La mascletá ha ido poco a poco ganando adeptos a su causa. En años en que barracas, hogueras e incluso fuegos artificiales pasaron por sus respectivos sarampiones, la exaltación del estallido controlado y orquestado de la pólvora, ha ido asentándose desde que hace ya años se consolidara su celebración en la excelsa plaza de los Luceros. Centro neurálgico de la ciudad durante las fiestas de las Hogueras, acoge en sus vías de confluencia a esos miles de alicantinos y forasteros, que ávidos de fuertes sensaciones se aprestan a escuchar el ritmo trepidante de la mascletá. Abrazos, saludos, reencuentros, con los amigos de siempre, con los ocasionales, con conocidos, con aquellos que, sin tener noticia alguna sobre su nombre y condición, a nuestro lado nos acompañan, con los que entablamos conversaciones, compartimos cervezas, salazones o coca amb tonyina, en la espera nerviosa a que comience el espectáculo. Sube el nivel de adrenalina, se huele la pólvora, la espera se hace larga, las dos se hace de rogar, la gente se mira ansiosa por escuchar una nueva sinfonía en conjunto de explosiones que, acordes, suenan y retumban por la ciudad.

Sinfonías que componen los maestros pirotécnicos para deleite de la ingente muchedumbre que se da cita en los alrededores de la plaza de los Luceros. Desde el asfalto dirige la orquesta sinfónica compuesta por bombos, timbales y tambores que hacen trepidar sus membranas a través de la pólvora. Explosión ensordecedora que transporta a los escuchantes a un mundo de vibraciones que recorre su cuerpo como si las ondas de un seísmo atravesaran sus epidermis y terminara por instalarse por momentos en el alma, para en ese breve instante comunicarnos con los que nos rodean y con los que ya no están. Se rasga el cielo, como si miles de cíclopes surgieran de nuestras playas y con sus gigantescas uñas arañaran el firmamento en búsqueda desenfrenada de Ulises y sus compañeros.

Pentagramas de acceso limitado a las notas más graves, dibujado en acústica armonía en el cielo alicantino, pentagrama de estallidos en do, en re, de confusión y choque de átomos de corcheas con fusas o semifusas que componen el más bello y embriagador concierto de detonaciones, truenos y explosiones que la pólvora puede llegar a originar. Cohetes votivos que surcan el fulgente firmamento del mediodía alicantino, que se elevan en recuerdo vívido de quienes ya no están, de aquellos que sembraron alicantinismo en nuestros corazones. Emotividad a flor de piel que altera intensamente nuestro ánimo en placentera perturbación de nuestros sentidos, estremecimiento somático en perfecto vínculo con los escasos minutos de atronadoras explosiones que van escalando en intensidad hasta el clímax final, punto culminante de la mascletá.
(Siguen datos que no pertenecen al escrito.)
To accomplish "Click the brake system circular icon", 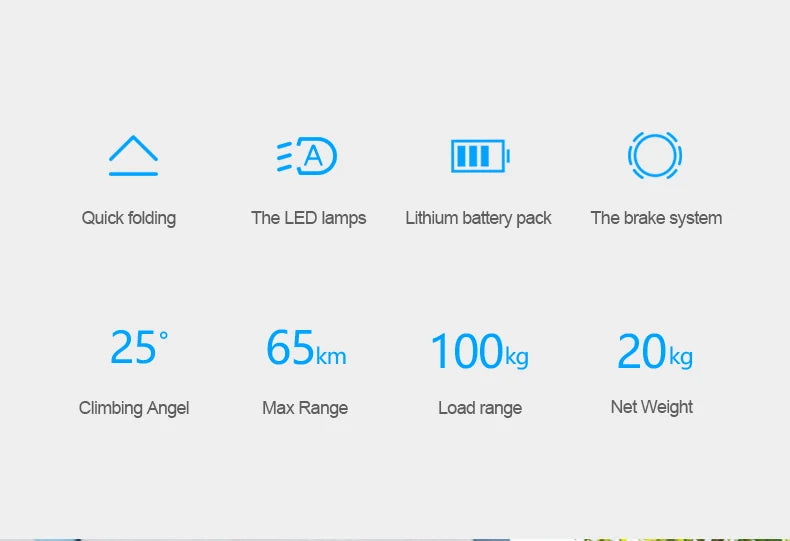I will [655, 156].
Música de pólvora, atada en cordeles, encarcelada en papel y cartón, dispuesta en perfecto orden para atacar la melodía en estallidos trabajada metódicamente por los pirotécnicos. Nubes de humo que cubren el añil cielo mediterráneo, nubes de humo que como densa boira envuelven petardos y cohetes por disparar, nubes de humo que esparcen el olor a pólvora por toda la ciudad. Mascletá que, desde el otro extremo de Alfonso el Sabio, observa y preside orgullosa, en privilegiada posición, la montaña del Benacantil. Y en la más pura tradición festera, cuando la más fuerte y atronadora explosión indica el final de la mascletá, alicantinos y visitantes, se retiran a sus barracas, acuden a los restaurantes para dar cuenta de arroces y viandas, que sin solución de continuidad, tras un necesario e higiénico maqueo corporal, visitan el coso taurino pasando del olor a pólvora al del albero, de la emoción y conmoción de los sentidos de la mascletá a los de la tauromaquia, del aplauso y vuelta a Luceros del maestro pirotécnico, a la ovación y vuelta al ruedo de los maestros en el arte de Cúchares. Alicante en fiestas se huele, se oye, se siente, se ve, se toca.